The green section I refer to below is this:
case SSL_ERROR_WANT_READ:
FD_SET(m_sock_fd, &fds);
r=select(m_sock_fd + 1, &fds, 0, 0, ptv);
if (r <= 0 && (Errno == EAGAIN || Errno == EINTR))/*if we
timed out
with EAGAIN try again*/
{
r = 1;
}
break;
this is the section of code where both the server and the client go
through many times before they finally time out. I do not know why
both of them are wanting a READ during their SSL handshake...
Fortunately this happens very rarely but it does happen!
Thank you for any suggestions or if you spot a logic error in the
below code.
> r=select(m_sock_fd + 1, &fds, 0, 0, ptv);
> if (r <= 0 && (Errno == EAGAIN || Errno == EINTR))/*if we timed
> out with EAGAIN try again*/
> {
> r = 1;
> }
This code is broken.
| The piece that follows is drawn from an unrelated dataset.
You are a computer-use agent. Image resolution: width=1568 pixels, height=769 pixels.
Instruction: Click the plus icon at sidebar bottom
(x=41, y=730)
If 'select' returns zero, checking errno is a
mistake. (What is 'Errno' anyway?)
> r = SSL_connect(m_ssl);
> if (r > 0)
> {
> break;
> }
> r = ssl_retry(r);
> if ( r <= 0)
> {
> break;
> }
> t = time(NULL) - time0;
> }
Err, what? Is an ssl_retry return of zero supposed to indicate a fatal
error? The code in ssl_retry doesn't seem to follow this rule. (For
example, consider if 'select' returns zero and errno is zero. That would
indicate a timeout, not a fatal error.)
> int time0 = time(NULL);
> timeout=10 seconds;
> while (t<timeout)
> {
> r = SSL_accept(m_ssl);
> if (r > 0)
> {
> break;
> }
> r = ssl_retry(r);
> if ( r <= 0)
> {
> break;
> }
> t = time(NULL) - time0;
> }
> if (t>=timeout)
There no code to initially set 't'.
Also, an overall comment: Maybe it's just my taste, but your code seems
to have a 'worst of both worlds' quality to it. It uses non-blocking
sockets, but then finds clever ways to make the non-blocking operations
act like blocking ones.
Is the server multithreaded? If so, I could see this as mere laziness
(or, efficient use of coding resources to be more charitable) rather
than actual poor design.
DS
______________________________________________________________________
OpenSSL Project http://www.openssl.org
User Support Mailing List openss...@openssl.org
Automated List Manager majo...@openssl.org
Errno is the usual errno (Just a wrapper for platforms porting
purposes).
The code sets 't' to 0 initially (sorry I forgot that line from the
stripped code I showed below).
If select returns 0 and errno is 0, then you are right it is
technically a timeout and that is exactly what was happening which I
tried to "fix" it by checking the errno.
Now If I heed your advice and remove the errno check [which was my
original code], then when the problem hits I see that both the client
and the server return 0 from their select in the SSL_ERROR_WANT_READ
code block.
Even if I increase the select timeout to 10 seconds both the client
and the server will timeout on that select line right after they
reported SSL_ERROR_WANT_READ ...
My question is, under what conditions both the server and the client
are waiting on SSL_ERROR_WANT_READ and how to get out of that deadlock
state?
Yes my server is multi threaded and although I am sure my design is
not the best it has been serving 1000s of clients on different
platforms sometimes for days without dropping a single connection.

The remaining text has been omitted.